__Task description__
Repeat the rows below verbatim, from the line with "You are a computer-use agent. The width" up to and including the line with "tap(80, 50)".

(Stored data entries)

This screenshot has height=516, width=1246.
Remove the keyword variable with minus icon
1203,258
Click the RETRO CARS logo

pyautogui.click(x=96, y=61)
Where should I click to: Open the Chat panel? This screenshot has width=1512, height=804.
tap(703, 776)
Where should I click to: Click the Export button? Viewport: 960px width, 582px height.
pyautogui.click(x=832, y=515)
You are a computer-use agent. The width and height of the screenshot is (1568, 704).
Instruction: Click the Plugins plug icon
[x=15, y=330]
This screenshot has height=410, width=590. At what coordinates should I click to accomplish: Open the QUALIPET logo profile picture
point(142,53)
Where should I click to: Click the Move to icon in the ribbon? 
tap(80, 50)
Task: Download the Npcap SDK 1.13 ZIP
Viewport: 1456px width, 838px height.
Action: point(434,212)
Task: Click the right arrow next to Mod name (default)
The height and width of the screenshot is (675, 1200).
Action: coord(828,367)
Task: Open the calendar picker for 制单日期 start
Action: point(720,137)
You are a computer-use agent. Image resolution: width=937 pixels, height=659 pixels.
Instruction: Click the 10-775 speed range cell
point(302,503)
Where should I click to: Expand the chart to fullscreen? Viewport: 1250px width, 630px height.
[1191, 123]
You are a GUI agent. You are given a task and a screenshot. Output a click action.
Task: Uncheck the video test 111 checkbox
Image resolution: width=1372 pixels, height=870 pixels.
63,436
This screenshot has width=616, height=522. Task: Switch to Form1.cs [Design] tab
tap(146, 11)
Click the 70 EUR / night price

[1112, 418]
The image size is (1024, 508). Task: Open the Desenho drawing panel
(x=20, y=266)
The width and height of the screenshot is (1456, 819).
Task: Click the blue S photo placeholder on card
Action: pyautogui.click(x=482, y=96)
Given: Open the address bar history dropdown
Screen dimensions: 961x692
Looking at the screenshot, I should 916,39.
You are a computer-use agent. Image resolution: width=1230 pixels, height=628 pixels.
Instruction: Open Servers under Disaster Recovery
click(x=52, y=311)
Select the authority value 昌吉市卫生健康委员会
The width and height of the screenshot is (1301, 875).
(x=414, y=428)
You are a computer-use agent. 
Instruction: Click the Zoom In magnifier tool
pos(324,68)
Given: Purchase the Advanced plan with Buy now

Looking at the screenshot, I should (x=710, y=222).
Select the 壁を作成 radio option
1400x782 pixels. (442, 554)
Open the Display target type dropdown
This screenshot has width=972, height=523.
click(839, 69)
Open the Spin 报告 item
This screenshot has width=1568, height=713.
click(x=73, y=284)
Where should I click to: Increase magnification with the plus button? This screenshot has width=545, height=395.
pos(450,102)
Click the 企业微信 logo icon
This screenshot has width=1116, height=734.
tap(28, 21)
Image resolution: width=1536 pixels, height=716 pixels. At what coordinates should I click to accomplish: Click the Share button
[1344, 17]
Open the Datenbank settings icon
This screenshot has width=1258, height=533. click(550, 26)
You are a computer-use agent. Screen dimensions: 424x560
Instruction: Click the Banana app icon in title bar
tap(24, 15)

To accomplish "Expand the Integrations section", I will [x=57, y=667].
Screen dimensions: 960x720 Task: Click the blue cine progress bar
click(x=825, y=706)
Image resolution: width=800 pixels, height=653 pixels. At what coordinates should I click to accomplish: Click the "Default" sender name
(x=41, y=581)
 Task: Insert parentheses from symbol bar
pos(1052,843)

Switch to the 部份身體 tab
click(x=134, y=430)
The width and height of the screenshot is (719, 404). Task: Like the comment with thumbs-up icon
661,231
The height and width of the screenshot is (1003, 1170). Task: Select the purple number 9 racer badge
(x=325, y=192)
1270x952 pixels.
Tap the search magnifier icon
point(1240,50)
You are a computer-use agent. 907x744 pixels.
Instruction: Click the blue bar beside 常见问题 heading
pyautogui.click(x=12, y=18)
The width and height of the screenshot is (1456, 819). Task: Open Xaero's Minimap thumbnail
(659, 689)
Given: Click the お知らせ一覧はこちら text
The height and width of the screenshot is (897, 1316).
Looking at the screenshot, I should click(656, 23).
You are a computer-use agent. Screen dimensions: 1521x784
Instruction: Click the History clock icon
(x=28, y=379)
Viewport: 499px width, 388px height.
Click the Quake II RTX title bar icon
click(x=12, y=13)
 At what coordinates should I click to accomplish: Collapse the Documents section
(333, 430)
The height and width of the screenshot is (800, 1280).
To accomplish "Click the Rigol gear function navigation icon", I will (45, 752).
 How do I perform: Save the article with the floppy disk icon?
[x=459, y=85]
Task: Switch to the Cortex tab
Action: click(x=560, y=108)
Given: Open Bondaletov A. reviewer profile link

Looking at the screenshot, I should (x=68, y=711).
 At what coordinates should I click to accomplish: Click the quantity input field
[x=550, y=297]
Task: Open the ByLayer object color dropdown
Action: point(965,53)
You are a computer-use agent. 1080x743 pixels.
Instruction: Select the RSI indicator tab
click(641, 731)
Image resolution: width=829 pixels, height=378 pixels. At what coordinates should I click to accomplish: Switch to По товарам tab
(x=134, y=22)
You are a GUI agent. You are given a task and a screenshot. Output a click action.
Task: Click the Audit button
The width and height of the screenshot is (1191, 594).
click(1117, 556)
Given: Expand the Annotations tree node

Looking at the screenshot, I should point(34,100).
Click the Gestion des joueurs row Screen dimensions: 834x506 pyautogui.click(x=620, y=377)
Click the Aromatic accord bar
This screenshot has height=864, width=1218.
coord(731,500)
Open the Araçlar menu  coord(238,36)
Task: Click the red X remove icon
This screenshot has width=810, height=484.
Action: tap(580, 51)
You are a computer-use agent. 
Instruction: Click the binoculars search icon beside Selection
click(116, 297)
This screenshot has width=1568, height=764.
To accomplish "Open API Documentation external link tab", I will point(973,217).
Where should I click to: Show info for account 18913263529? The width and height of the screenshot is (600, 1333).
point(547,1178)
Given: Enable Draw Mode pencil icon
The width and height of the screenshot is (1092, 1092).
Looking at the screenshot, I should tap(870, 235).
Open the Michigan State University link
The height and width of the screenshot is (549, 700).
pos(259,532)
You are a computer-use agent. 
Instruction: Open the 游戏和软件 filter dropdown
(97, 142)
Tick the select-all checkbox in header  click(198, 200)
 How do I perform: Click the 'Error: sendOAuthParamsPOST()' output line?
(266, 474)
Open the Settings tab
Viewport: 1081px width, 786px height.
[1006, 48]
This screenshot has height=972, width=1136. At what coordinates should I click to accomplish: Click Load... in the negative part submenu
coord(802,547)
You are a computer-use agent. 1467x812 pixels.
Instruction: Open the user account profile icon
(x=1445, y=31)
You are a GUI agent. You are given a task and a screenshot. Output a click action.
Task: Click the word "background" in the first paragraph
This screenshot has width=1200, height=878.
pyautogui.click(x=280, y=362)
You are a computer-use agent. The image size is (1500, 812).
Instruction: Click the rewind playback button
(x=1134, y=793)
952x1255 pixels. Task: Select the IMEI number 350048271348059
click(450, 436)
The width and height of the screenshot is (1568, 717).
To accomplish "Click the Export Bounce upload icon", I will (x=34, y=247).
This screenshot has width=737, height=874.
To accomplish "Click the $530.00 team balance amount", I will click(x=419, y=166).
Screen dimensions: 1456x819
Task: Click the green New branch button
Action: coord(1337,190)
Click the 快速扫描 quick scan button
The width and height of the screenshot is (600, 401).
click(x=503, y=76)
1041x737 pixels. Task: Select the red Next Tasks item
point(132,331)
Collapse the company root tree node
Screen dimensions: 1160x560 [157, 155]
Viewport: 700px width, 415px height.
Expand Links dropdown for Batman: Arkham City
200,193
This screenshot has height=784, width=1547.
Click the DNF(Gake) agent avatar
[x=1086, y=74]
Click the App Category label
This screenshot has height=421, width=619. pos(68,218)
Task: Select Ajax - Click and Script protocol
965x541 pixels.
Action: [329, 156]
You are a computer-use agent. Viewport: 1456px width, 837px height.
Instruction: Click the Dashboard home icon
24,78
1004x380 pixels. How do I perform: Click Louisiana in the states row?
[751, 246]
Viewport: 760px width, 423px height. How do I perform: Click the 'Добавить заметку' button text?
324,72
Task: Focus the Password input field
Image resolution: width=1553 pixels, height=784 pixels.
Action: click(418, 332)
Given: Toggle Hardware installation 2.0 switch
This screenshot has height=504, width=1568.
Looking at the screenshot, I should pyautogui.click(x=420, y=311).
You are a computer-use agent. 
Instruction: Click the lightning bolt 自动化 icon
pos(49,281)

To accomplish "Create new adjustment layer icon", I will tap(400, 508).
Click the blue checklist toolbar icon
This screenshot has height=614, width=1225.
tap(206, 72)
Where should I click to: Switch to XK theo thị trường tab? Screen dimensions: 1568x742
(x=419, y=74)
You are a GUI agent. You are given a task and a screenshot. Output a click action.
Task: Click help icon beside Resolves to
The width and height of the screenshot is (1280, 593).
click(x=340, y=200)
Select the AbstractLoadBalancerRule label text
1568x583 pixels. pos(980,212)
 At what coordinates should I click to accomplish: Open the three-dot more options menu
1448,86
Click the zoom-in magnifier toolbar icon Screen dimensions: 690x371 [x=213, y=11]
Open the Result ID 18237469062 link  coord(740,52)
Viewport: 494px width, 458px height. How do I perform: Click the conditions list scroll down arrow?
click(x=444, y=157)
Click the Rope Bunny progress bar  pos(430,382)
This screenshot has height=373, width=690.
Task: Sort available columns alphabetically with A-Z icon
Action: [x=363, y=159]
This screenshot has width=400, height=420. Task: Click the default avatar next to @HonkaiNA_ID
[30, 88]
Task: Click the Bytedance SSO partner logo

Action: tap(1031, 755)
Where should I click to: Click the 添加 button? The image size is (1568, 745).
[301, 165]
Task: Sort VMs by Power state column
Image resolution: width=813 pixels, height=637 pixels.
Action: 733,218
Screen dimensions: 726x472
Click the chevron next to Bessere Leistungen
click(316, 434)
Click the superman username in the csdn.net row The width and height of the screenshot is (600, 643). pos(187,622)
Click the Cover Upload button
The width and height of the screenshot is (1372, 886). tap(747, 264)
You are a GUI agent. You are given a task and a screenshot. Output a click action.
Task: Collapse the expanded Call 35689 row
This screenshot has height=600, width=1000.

__Completed exercise__
You are a computer-use agent. The width and height of the screenshot is (1568, 704).
Instruction: Click the Plugins plug icon
[x=15, y=330]
This screenshot has height=410, width=590. At what coordinates should I click to accomplish: Open the QUALIPET logo profile picture
point(142,53)
Where should I click to: Click the Move to icon in the ribbon? 
tap(80, 50)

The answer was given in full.